Poblano chiles stuffed with healthful quinoa and a myraid of flavorful flavors.
4 5-inch poblano chiles
1-1/2 cup water
3/4 cup uncooked quinoa
1/2 cup chopped green bell pepper
1/2 cup chopped red bell pepper
1/2 cup chopped onion
2 teaspoons minced seeded jalapeno pepper
2 garlic cloves, minced
2 tablespoons unsalted pumpkin seed kernels
1/2 cup minced green onions
1 tablespoon minced fresh or 1 teaspoon dried cilantro
1 tablespoon low-sodium soy sauce
1 tablespoon lime juice
2 cups tomato juice
1 cup (4 ounces) shredded reduced-fat sharp Cheddar cheese
Preheat oven to 350-degrees.
Cut chilies in half lengthwise; remove stems and seeds. Set aside. Combine water and quinoa in a medium saucepan; bring to a boil. Cover, reduce heat, and simmer 13 minutes or until liquid is absorbed. Set aside.

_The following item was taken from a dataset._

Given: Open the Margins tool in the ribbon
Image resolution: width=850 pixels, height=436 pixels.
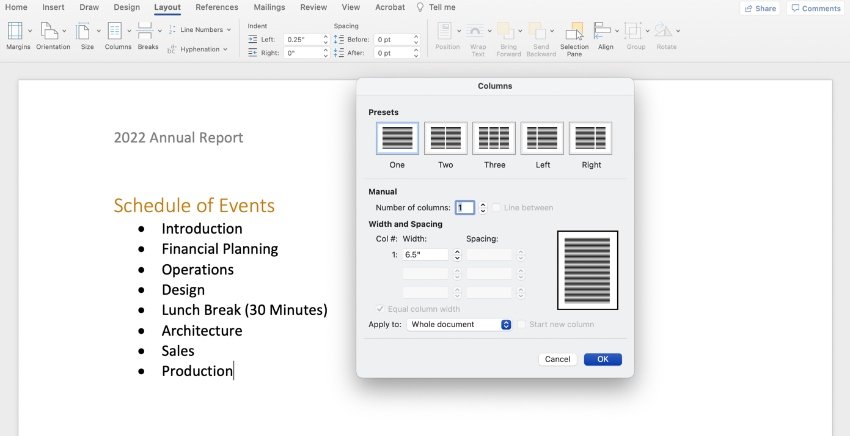Looking at the screenshot, I should (x=16, y=31).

Spray a large nonstick skillet with cooking spray; place over medium- high heat until hot. Add bell peppers, onion, jalapeno pepper, and garlic; saute 2 minutes. Add pumpkin seed kernels; saute 2 minutes. Remove from heat; stir in quinoa, green onions, cilantro, soy sauce, and lime juice. Spoon 1/3-cup quinoa mixture into each Chile half.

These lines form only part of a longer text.